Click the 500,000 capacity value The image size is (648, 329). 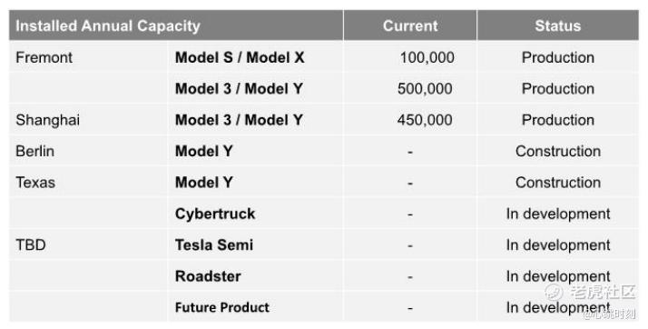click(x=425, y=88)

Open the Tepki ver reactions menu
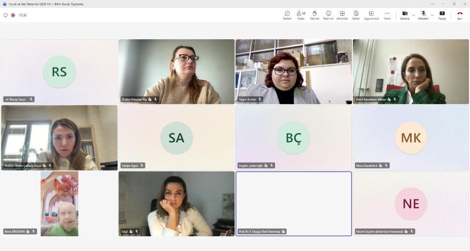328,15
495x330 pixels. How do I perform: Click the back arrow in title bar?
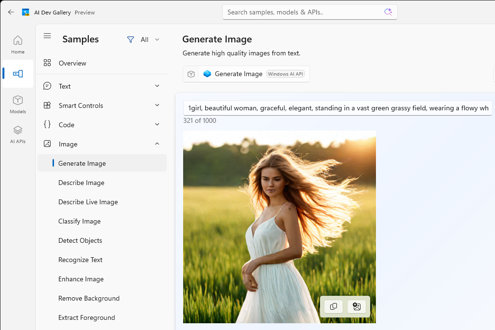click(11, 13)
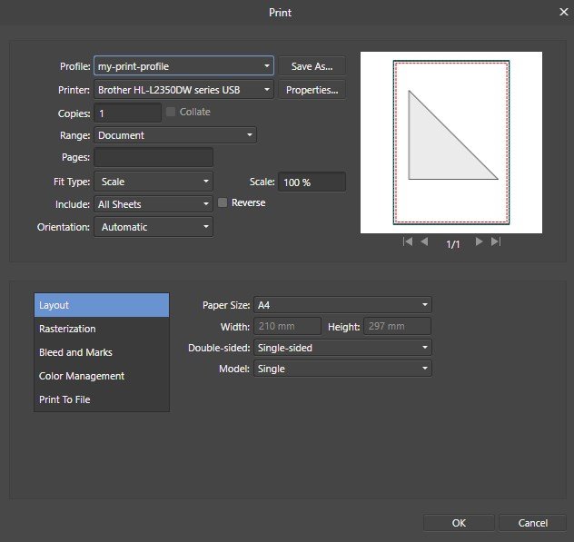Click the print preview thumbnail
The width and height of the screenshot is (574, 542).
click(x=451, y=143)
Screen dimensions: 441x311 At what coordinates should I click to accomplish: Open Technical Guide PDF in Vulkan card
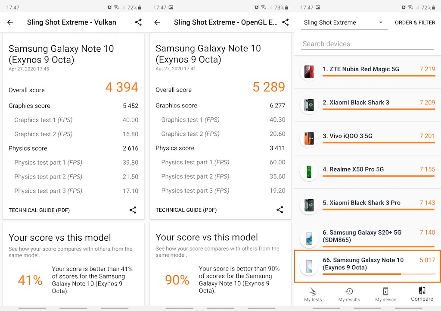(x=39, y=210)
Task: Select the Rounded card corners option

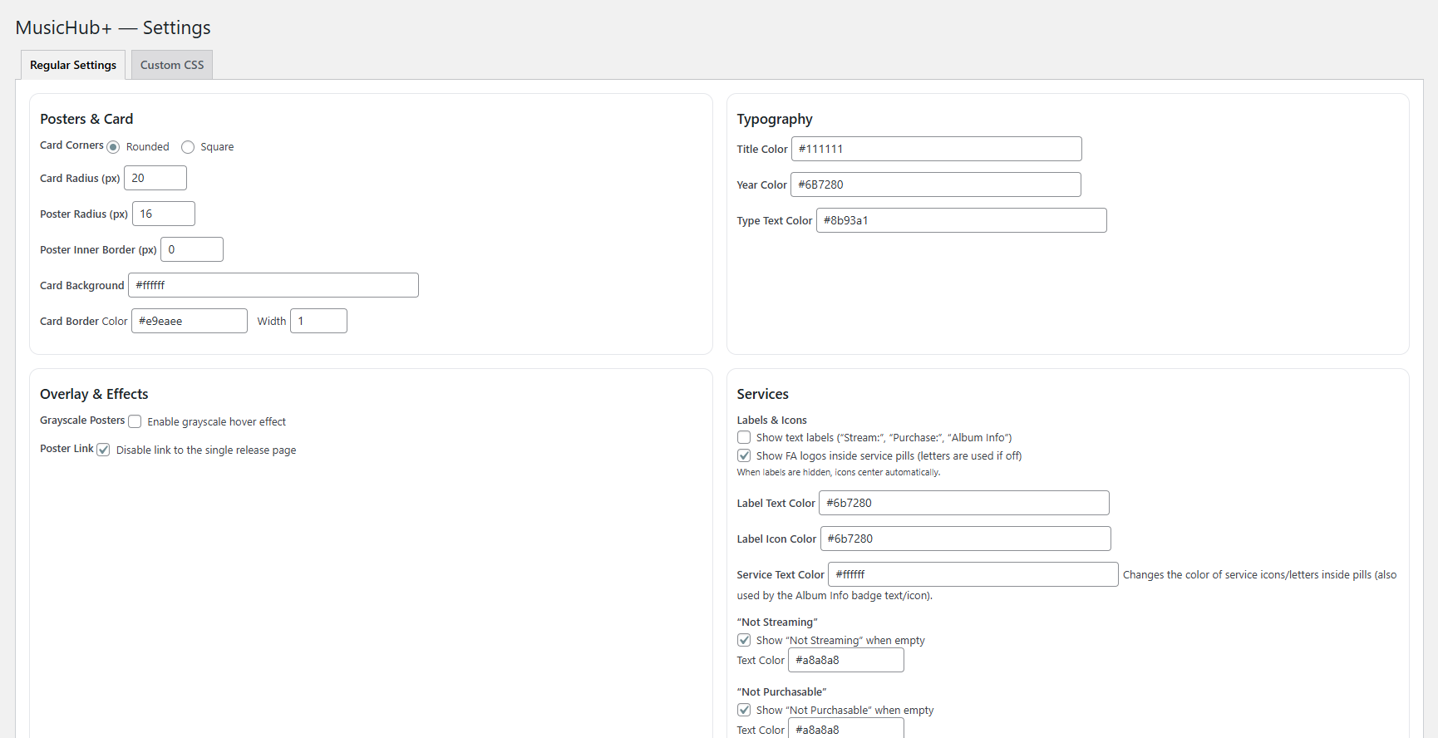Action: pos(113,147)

* * *

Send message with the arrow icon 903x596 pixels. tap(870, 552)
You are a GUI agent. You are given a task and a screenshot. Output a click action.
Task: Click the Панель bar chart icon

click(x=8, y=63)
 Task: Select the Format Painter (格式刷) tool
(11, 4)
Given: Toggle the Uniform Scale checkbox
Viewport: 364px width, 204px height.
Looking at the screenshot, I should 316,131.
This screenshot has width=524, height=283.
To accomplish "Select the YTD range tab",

• _WHAT IS BEING ASKED_
After locating the line with "Viewport: 364px width, 204px height." in the material above, return it and each line after it exactly, ending at the line with "the YTD range".

• _YOUR SOLUTION_
Viewport: 364px width, 204px height.
Looking at the screenshot, I should 316,131.
This screenshot has width=524, height=283.
To accomplish "Select the YTD range tab",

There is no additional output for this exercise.